Deep biosphere-related bacteria within the subsurface of tidal flat sediments.

Biogeochemical and microbiological processes in the upper sediment layers of tidal flats were analysed in many investigations, while deeper zones remained largely unexplored. Therefore, denaturant gradient gel electrophoresis (DGGE) analysis of 16S rRNA gene fragments along the depth profile of up to 5.5 m-long sediment cores was performed in comparison with lithological and geochemical parameters. The investigation revealed that different compartments of the sediment columns were characterized by specific microbial communities. These compartments were analysed by sequencing of 113 DGGE bands.
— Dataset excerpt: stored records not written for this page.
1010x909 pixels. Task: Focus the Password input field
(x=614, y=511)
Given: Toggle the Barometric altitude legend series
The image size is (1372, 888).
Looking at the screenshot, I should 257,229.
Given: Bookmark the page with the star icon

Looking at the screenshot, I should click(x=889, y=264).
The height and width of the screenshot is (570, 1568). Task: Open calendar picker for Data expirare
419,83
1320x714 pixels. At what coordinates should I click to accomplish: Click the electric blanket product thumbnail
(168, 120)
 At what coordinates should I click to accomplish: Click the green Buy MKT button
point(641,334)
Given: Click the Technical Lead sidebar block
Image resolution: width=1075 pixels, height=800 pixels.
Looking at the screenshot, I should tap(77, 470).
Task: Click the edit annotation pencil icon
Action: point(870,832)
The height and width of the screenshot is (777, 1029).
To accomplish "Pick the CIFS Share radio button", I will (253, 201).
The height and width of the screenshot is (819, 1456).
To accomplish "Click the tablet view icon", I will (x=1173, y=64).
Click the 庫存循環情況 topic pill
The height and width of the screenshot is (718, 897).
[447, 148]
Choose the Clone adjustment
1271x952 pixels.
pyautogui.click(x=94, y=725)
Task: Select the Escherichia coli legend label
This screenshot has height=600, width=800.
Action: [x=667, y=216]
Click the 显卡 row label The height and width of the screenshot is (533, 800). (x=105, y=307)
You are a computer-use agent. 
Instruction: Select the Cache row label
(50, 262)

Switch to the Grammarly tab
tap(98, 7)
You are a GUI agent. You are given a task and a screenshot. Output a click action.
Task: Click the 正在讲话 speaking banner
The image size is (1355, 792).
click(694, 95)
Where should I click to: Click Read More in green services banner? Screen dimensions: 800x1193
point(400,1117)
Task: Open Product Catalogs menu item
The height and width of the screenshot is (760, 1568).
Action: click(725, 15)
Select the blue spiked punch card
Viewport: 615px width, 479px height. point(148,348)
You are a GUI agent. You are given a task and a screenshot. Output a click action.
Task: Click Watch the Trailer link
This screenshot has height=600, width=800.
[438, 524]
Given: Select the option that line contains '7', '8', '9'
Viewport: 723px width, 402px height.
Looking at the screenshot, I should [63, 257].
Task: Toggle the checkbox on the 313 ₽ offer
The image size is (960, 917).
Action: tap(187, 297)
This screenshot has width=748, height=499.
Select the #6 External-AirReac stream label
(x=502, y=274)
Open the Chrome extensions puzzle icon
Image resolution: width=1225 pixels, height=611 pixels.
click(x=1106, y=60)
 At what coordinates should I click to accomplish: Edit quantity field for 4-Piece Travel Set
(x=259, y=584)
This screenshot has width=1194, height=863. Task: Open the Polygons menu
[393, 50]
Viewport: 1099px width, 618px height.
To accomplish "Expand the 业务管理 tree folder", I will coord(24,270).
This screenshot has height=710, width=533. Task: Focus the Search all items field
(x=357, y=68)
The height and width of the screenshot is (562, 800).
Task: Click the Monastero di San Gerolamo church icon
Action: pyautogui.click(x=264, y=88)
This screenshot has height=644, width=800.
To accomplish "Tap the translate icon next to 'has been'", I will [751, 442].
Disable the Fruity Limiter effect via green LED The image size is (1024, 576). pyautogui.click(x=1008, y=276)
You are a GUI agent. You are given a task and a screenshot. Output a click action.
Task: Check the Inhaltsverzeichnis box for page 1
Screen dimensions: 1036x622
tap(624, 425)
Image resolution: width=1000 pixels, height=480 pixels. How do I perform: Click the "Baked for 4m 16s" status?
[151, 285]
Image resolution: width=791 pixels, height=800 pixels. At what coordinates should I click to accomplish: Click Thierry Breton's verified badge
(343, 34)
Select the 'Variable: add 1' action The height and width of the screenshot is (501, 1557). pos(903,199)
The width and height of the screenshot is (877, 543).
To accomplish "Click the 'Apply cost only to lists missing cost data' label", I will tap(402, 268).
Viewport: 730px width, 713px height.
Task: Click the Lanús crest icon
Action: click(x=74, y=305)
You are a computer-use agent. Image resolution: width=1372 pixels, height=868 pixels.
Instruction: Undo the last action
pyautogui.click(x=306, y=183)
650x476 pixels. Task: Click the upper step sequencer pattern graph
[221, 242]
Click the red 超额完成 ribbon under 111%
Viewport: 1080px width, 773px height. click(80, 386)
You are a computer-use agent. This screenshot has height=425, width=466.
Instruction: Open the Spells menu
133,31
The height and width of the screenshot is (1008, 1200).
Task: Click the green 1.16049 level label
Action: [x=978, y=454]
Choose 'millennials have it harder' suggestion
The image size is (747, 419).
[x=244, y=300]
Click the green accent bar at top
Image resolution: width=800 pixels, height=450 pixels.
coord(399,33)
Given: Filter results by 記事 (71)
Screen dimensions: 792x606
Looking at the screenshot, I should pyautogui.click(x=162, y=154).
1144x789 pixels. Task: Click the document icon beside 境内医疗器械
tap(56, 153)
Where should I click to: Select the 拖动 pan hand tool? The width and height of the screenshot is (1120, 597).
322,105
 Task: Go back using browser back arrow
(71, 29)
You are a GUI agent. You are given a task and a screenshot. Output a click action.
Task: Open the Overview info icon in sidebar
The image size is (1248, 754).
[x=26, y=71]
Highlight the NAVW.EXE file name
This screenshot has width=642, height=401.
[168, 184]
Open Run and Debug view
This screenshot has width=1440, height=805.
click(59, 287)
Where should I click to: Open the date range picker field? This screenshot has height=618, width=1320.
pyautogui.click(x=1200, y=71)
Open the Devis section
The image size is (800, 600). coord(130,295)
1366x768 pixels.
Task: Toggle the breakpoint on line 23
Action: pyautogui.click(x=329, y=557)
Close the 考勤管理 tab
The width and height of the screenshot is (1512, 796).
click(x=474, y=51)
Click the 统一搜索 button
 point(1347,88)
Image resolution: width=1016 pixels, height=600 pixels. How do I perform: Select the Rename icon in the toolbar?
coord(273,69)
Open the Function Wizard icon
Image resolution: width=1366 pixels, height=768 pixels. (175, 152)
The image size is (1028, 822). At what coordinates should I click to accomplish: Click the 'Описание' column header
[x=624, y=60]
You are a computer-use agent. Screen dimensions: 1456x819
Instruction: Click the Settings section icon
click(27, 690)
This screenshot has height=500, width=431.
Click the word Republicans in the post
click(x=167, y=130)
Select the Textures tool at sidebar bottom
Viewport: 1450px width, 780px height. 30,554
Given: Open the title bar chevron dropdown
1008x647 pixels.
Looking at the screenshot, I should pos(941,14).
The upper layers down to 160-200 cm were dominated by gamma- and delta-Proteobacteria representing more than 60% of the total number of phylotypes. Underneath, a striking shift in community composition was observed, as the Proteobacteria were replaced by Chloroflexi with more than 60% of all sequences. As sulfate was still available as an electron acceptor in these layers, the abundance of Chloroflexi might be promoted by the electron donor or the quality of the carbon source. The dominance of this group, previously known as green non-sulfur bacteria, indicates the presence of a typical deep-biosphere microbial community in relatively young subsurface sediments. Thus, tidal flats might offer a convenient possibility to study and understand certain aspects of the deep biosphere in general.

Microbial diversity in coastal subsurface sediments: a cultivation approach using various electron acceptors and substrate gradients.

Microbial communities in coastal subsurface sediments are scarcely investigated and have escaped attention so far. But since they are likely to play an important role in biogeochemical cycles, knowledge of their composition and ecological adaptations is important. Microbial communities in tidal sediments were investigated along the geochemical gradients from the surface down to a depth of 5.5 m. Most-probable-number (MPN) series were prepared with a variety of different carbon substrates, each at a low concentration, in combination with different electron acceptors such as iron and manganese oxides. These achieved remarkably high cultivation efficiencies (up to 23% of the total cell counts) along the upper 200 cm. In the deeper sediment layers, MPN counts dropped significantly. Parallel to the liquid enrichment cultures in the MPN series, gradient cultures with embedded sediment subcores were prepared as an additional enrichment approach. In total, 112 pure cultures were isolated; they could be grouped into 53 different operational taxonomic units (OTU). The isolates belonged to the Proteobacteria, "Bacteroidetes," "Fusobacteria," Actinobacteria, and "Firmicutes." Each cultivation approach yielded a specific set of isolates that in general were restricted to this single isolation procedure. Analysis of the enrichment cultures by PCR and denaturing gradient gel electrophoresis revealed an even higher diversity in the primary enrichments that was only partially reflected by the culture collection. The majority of the isolates grew well under anoxic conditions, by fermentation, or by anaerobic respiration with nitrate, sulfate, ferrihydrite, or manganese oxides as electron acceptors.